Marginal note:Condition precedent to publication
(2) A bank shall not publish copies of an annual statement unless it is approved and signed in accordance with subsection (1).
- 1991, c. 46, s. 309
- 2005, c. 54, s. 70
Marginal note:Statements — subsidiaries
310 (1) A bank shall keep at its head office a copy of the current financial statements of each subsidiary of the bank.
Marginal note:Examination
(2) Subject to this section, the shareholders and members of a bank and their personal representatives may, on request, examine the statements referred to in subsection (1) during the usual business hours of the bank and may take extracts from those statements free of charge.
Marginal note:Barring examination
(3) A bank may refuse to permit an examination under subsection (2) by any person.

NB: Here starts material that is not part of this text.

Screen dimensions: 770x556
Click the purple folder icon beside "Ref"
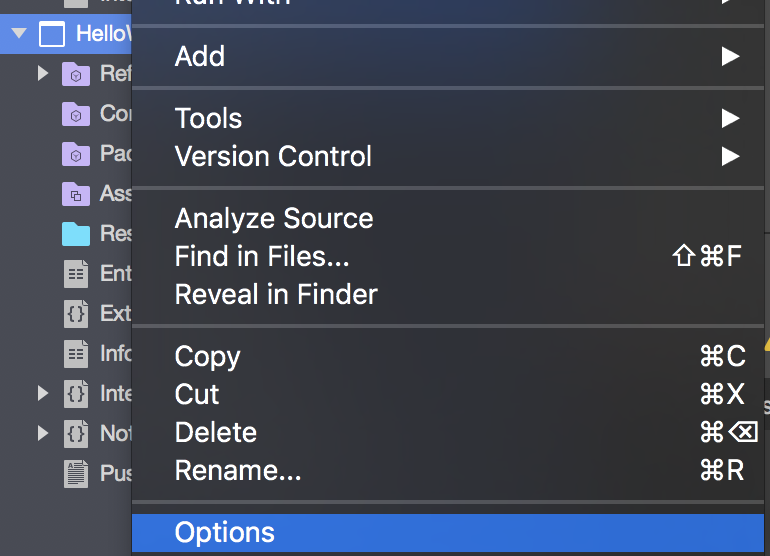[x=75, y=74]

Marginal note:Application for order
(4) Within fifteen days after a refusal under subsection (3), the bank shall apply to a court for an order barring the right of the person concerned to make an examination under subsection (2) and the court shall either order the bank to permit the examination or, if it is satisfied that the examination would be detrimental to the bank or to any other body corporate the financial statements of which would be subject to examination, bar the right and make any further order it thinks fit.

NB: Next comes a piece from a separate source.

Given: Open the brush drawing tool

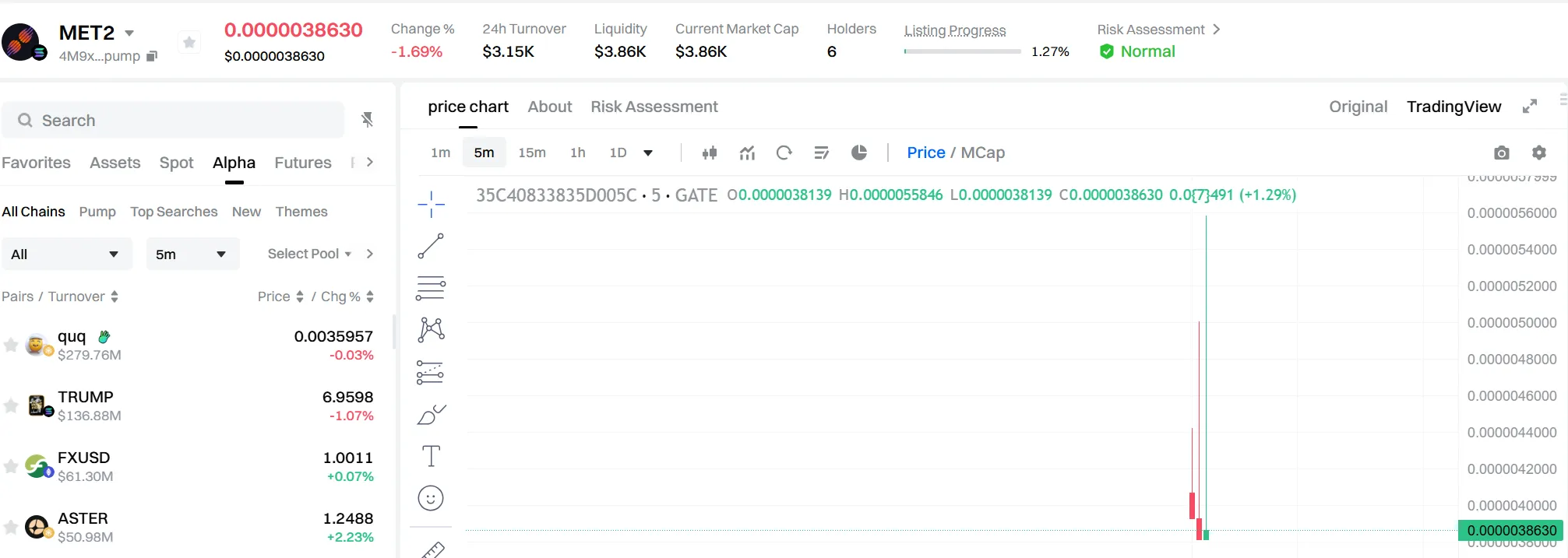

Marginal note:Notice to Superintendent
(5) A bank shall give the Superintendent and the person seeking to examine the statements referred to in subsection (1) notice of an application to a court under subsection (4), and the Superintendent and the person may appear and be heard in person or by counsel at the hearing of the application.
- 1991, c. 46, s. 310
- 2010, c. 12, s. 2019
Marginal note:Distribution of annual statement
311 (1) A bank must, not later than 21 days before the date of each annual meeting or before the signing of a resolution under paragraph 152(1)(b) in lieu of the annual meeting, send to each shareholder or, in the case of a federal credit union, to each member and shareholder, if any, a copy of the documents referred to in subsections 308(1) and (3), unless that time period is waived by the shareholder or member, as the case may be.
Marginal note:Exception
(2) A bank is not required to comply with subsection (1) with respect to a person who has informed the bank, in writing, that the person does not wish to receive the annual statement.
Marginal note:Effect of default
(3) Where a bank is required to comply with subsection (1) and the bank does not comply with that subsection, the annual meeting at which the documents referred to in that subsection are to be considered shall be adjourned until that subsection has been complied with.
- 1991, c. 46, s. 311
- 1997, c. 15, s. 34
- 2005, c. 54, s. 71
- 2010, c. 12, ss. 2020, 2135
Marginal note:Copy to Superintendent
312 (1) Subject to subsection (2), a bank must send to the Superintendent a copy of the documents referred to in subsections 308(1) and (3) not later than 21 days before the date of each annual meeting of shareholders or members of the bank.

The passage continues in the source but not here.